In order to execute this simulator from OACIS, we prepare a wrap script wrapper.py written in Python. When registering this simulator on OACIS, let us set Input type to “JSON” because reading a JSON file from a python script is easier than reading command line arguments. We assume that wrapper.py is located in the same directory as the execution program my_simulator.out.

The script wrapper.py looks the following.

import os, sys, json, subprocess

# Load JSON file
fp = open( '_input.json' )
params = json.load( fp )

# Prepare input file
f = open('configuration.xml', 'w')
param_txt = """<configuration>
    <input>
        <length value="%d" />
        <velocity value="%f"/>
        <time value="%d"/>
        <seed value="%d"/>
    </input>
</configuration>
""" % (params['length'], params['velocity'], params['time'], params['_seed'])
f.write(param_txt)
f.flush()

# Execution of the simulator
simulator = os.path.abspath(os.path.dirname(__file__)) + "/my_simulator.out"
cmd = [simulator, '-c', 'configuration.xml']
sys.stderr.write("Running: %s\n" % cmd)
subprocess.check_call(cmd)
sys.stderr.write("Successfully finished\n")

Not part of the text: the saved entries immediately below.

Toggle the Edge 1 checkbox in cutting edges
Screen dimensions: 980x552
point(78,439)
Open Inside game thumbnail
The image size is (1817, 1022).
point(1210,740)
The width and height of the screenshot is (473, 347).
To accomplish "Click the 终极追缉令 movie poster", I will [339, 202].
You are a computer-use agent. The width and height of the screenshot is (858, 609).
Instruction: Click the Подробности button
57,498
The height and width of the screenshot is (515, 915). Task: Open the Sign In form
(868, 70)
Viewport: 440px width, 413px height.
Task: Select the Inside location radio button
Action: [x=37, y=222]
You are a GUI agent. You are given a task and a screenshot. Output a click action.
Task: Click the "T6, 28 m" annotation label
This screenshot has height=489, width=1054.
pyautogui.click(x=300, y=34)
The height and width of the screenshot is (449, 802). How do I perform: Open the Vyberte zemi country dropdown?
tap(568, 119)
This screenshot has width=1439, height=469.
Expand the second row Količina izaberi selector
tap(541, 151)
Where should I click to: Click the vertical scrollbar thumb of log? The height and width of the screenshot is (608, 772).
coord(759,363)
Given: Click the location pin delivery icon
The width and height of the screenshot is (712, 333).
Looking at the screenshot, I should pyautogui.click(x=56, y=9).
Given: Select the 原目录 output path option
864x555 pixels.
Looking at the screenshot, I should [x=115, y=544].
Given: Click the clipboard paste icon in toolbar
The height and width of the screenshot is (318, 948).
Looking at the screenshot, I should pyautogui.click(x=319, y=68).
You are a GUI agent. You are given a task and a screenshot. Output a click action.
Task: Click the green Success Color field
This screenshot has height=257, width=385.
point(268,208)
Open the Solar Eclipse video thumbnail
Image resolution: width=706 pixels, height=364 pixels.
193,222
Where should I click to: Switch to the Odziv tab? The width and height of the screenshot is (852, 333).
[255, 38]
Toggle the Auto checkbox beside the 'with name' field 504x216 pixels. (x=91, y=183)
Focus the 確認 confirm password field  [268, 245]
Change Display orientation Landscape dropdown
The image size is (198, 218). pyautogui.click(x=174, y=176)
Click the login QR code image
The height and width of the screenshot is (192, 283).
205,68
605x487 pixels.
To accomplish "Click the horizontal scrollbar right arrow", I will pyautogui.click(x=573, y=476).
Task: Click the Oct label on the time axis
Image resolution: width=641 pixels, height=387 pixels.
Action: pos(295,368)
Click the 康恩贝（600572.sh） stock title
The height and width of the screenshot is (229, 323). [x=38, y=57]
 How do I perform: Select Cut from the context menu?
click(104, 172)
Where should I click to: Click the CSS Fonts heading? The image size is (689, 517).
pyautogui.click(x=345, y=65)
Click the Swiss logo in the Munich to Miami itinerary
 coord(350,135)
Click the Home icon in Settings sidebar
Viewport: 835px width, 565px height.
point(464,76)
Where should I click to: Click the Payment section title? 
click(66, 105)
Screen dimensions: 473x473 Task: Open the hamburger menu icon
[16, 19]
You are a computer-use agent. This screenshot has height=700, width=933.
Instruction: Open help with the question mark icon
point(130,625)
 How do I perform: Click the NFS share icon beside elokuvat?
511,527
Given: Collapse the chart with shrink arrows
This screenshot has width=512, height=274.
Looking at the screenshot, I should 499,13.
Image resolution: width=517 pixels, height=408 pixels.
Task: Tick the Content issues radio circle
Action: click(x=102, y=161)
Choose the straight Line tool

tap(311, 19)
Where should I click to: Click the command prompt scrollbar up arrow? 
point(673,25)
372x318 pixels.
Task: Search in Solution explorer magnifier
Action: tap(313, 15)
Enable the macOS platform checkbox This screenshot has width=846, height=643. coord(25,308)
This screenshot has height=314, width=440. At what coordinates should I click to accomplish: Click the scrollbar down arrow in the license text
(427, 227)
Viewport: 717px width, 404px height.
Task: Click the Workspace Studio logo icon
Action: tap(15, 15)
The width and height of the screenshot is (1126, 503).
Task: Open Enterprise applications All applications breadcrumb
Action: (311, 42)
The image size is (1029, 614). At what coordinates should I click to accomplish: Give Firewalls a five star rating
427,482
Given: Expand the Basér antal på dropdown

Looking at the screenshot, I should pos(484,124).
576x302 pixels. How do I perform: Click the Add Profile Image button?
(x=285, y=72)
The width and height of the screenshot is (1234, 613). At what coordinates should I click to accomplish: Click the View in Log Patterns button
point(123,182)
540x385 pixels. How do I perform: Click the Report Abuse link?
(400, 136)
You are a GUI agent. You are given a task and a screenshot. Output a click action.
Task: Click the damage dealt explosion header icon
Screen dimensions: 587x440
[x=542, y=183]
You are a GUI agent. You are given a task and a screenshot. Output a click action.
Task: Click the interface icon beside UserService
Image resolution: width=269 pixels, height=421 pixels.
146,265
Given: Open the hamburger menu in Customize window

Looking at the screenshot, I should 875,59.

The sequence of the Python script

  1. read the JSON file (“_input.json”) having input parameters
    • This JSON file is prepared by OACIS
  2. generate a file configuration.xml
    • (TIPs) Do not forget to call flush() to ensure that the file has completely written to the disk before executing the simulator
  3. execute my_simulator.out
    • my_simulator.out exists in the same directory as wrapper.py. Use __file__ to get the absolute path to the wrapper.py.
      • As we have seen in Example 1, we need the absolute path to my_simulator.out.
    • check the return code of my_simulator.out. If it is not zero, throw an exception.
      • OACIS judges the status of the job based on the return code of wrapper.py. Therefore, if my_simulator.out returns a non-zero return code, wrapper.py should return a non-zero return code as well.
      • In Python, subprocess.check_call method throws an exception when the external process returns a non-zero return code.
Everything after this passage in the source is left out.